Il personaggio di Tim, interpretato dal compianto Anton Yelchin, cui il film è stato dedicato, ha fondamentalmente la funzione di evidenziare ancora di più la perversione delle due angeliche ragazze. Lui, lo spacciatore di droga più grande che fa la posta alle feste dei ricchi teenager per cercare di vender loro qualche blando stupefacente, si rivela più “umano” delle due impassibili protagoniste, che contano di coinvolgerlo nel loro piano per non doversi sporcare in prima persona le mani. Nel momento in cui il “gioco” si fa serio, e una delle due perde per un attimo il suo sangue freddo, lui tenta di fare il duro, venendo letteralmente messo al tappeto dall’altra e dimostrandosi il bluff che è. Ferito, non solo nell’orgoglio, Tim inizia a piagnucolare e a preoccuparsi di come poter giustificare il suo ritardo al padre, con cui ancora convive.

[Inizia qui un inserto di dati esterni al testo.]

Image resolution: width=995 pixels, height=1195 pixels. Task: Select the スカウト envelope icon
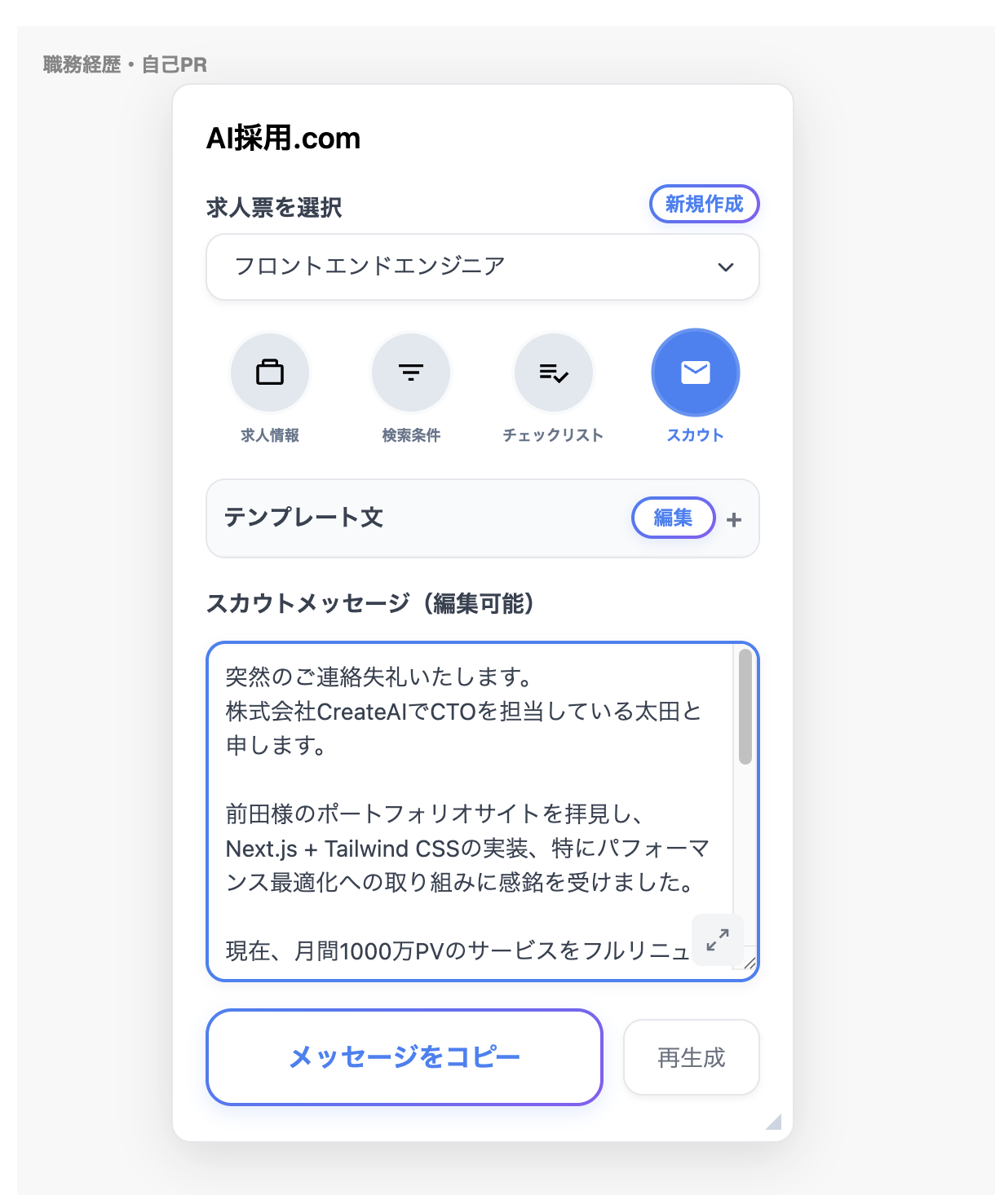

Mentre colui che agli occhi di tutti dovrebbe essere il criminale getta la maschera e ritorna sulla retta via, le due ragazze imboccano con sempre maggior convinzione il percorso intrapreso. Se al principio abbiamo incontrato Lily intenta a “educare” Amanda, facendole ripassare la lezione, nel corso di Amiche di sangue è Amanda che lentamente educa Lily. O meglio, le permette di tirare fuori la sua vera natura, che forse lei aveva sempre intuito essere dentro l’amica celata. Ad un certo punto le dice che certo, l’empatia non è mai stata il suo forte, e che forse non sono poi così diverse, loro due. Sullo sfondo, scene di vecchi noir scorrono sulla tele, mentre le due ragazze – gli sguardi vuoti e i visi privi di emozione – procedono a scambiarsi battute che suonano sinistre per il loro pragmatismo implacabile ma anche intriganti per la loro assenza totale di ipocrisia .
Amanda in qualche modo sceglie Lily per passarle il testimone, per aiutarla a tirare fuori la sua vera essenza. I cavalli del titolo originale, Thoroughbreds [purosangue], restano sullo sfondo, nell’immagine iniziale, nella similitudine finale (in cui si sogna un mondo liberato dalle vanità umane e governato solo dai cavalli di razza), nel passato comune di cavallerizze di Amanda e Lily. Forse nel paragone con quel purosangue che ha dovuto essere sacrificato, per una caduta di percorso. Per quella capacità di Amanda di fare quel che va fatto, costi quel che costi. Quell’ingiustizia che alla fine regna sovrana – e impunita.
Bilancio finale di Amiche di sangue
Opera prima degna di nota, una dark comedy pura che approfondisce la psicologia delle due protagoniste con una precisione e una bravura davvero rara. Inizia lento, e lo spettatore impaziente potrebbe farsi fuorviare dalle chiacchiere non subito comprensibili tra le due ragazze. Ma quasi subito gli indizi lasciati qua e là prendono forma e compongono i pezzi di un puzzle che tiene alta l’attenzione e la curiosità di comprendere come vada a finire. I dialoghi hanno una crudezza e un cinismo che sconcerta e diverte insieme, e sono scritti egregiamente. Insomma, l’intero film è una piacevole sorpresa e vale decisamente la pena.